■ **Selection**:
Plot Subsampled VIMP Confidence Intervals

Plots VIMP (variable importance) confidence regions obtained from subsampling a forest.

plot.subsample(x, alpha = .01, xvar.names,
 standardize = TRUE, normal = TRUE, jknife = FALSE, target, m.target = NULL,
 pmax = 75, main = "", sorted = TRUE, show.plots = TRUE, ...)

Arguments

x: An object obtained from calling subample.
alpha: Desired level of significance.
xvar.names: Names of the x-variables to be used. If not specified all variables used.
standardize: Standardize VIMP? For regression families, VIMP is standardized by dividing by the variance. For all other families, VIMP is unaltered.
normal: Use parametric normal confidence regions or nonparametric regions? Generally, parametric regions perform better.
jknife: Use the delete-d jackknife variance estimator?
target: For classification families, an integer or character value specifying the class VIMP will be conditioned on (default is to use unconditional VIMP). For competing risk families, an integer value between 1 and J indicating the event VIMP is requested, where J is the number of event types. The default is to use the first event.
m.target: Character value for multivariate families specifying the target outcome to be used. If left unspecified, the algorithm will choose a default target.
pmax: Trims the data to this number of variables (sorted by VIMP).
main: Title used for plot.
sorted: Should variables be sorted by importance values?
show.plots: Should plots be displayed? Allows users to produce their own custom plots.
...: Further arguments that can be passed to bxp.

■ **Raw records**:
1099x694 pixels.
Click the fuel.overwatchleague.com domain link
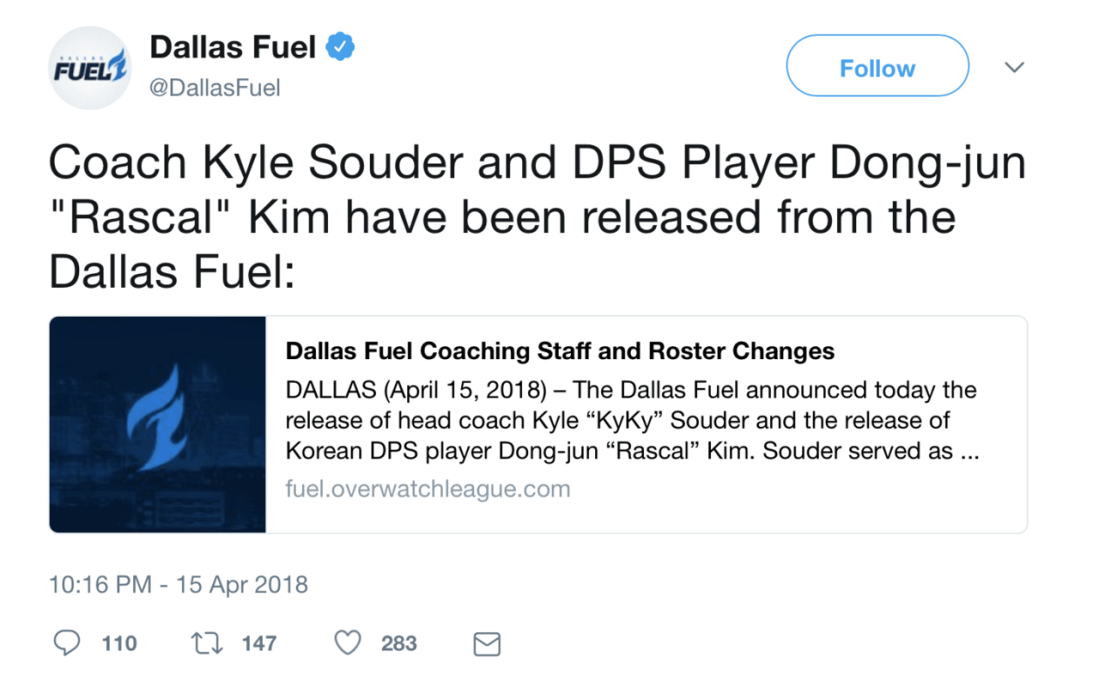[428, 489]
---
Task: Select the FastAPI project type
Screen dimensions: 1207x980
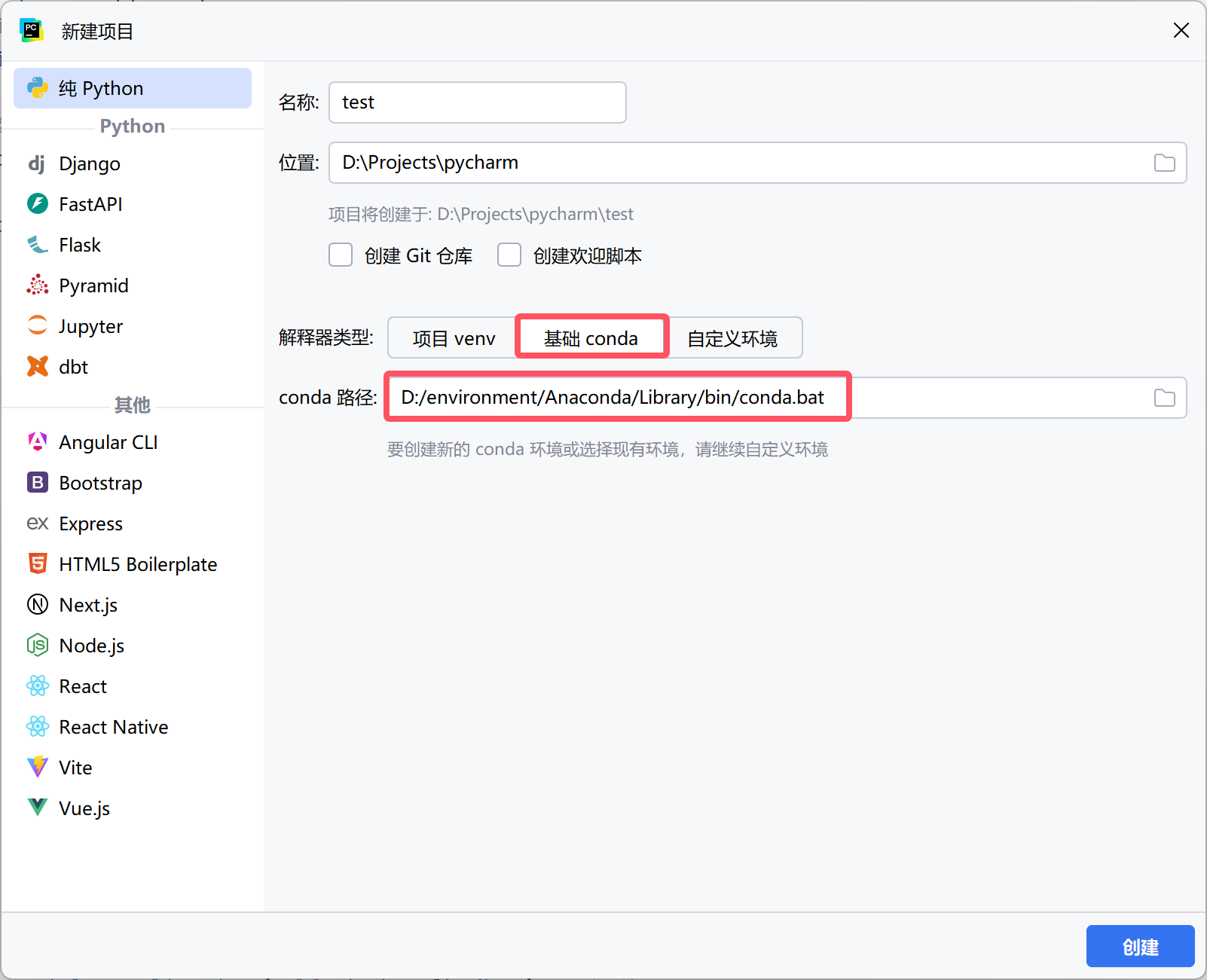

■ **Task requirements**:
A - In the plot.subsample documentation, how is VIMP standardized for regression families?
B - Print the plot.subsample documentation from "target: For classification" to "(sorted by VIMP).".
C - Give what follows the last line of the plot.subsample documentation.

■ **Solved problems**:
A - It is divided by the variance.

B -
target: For classification families, an integer or character value specifying the class VIMP will be conditioned on (default is to use unconditional VIMP). For competing risk families, an integer value between 1 and J indicating the event VIMP is requested, where J is the number of event types. The default is to use the first event.
m.target: Character value for multivariate families specifying the target outcome to be used. If left unspecified, the algorithm will choose a default target.
pmax: Trims the data to this number of variables (sorted by VIMP).

C -
Details

Most of the options used by the R function bxp will work here and can be used for customization of plots. Currently the following parameters will work:

"xaxt", "yaxt", "las", "cex.axis", "col.axis", "cex.main", "col.main", "sub", "cex.sub", "col.sub", "ylab", "cex.lab", "col.lab"

Value

Invisibly, returns the boxplot data that is plotted.

Author

Hemant Ishwaran and Udaya B. Kogalur

References

Ishwaran H. and Lu M. (2017). Standard errors and confidence intervals for variable importance in random forest regression, classification, and survival.

Politis, D.N. and Romano, J.P. (1994). Large sample confidence regions based on subsamples under minimal assumptions. The Annals of Statistics, 22(4):2031-2050.

Shao, J. and Wu, C.J. (1989). A general theory for jackknife variance estimation. The Annals of Statistics, 17(3):1176-1197.

Examples

# \donttest{
o <- rfsrc(Ozone ~ ., airquality)
oo <- subsample(o)
plot.subsample(oo)
plot.subsample(oo, xvar.names = o$xvar.names[1:3])
plot.subsample(oo, jknife = FALSE)
plot.subsample(oo, alpha = .01)
plot(oo,cex.axis=.5)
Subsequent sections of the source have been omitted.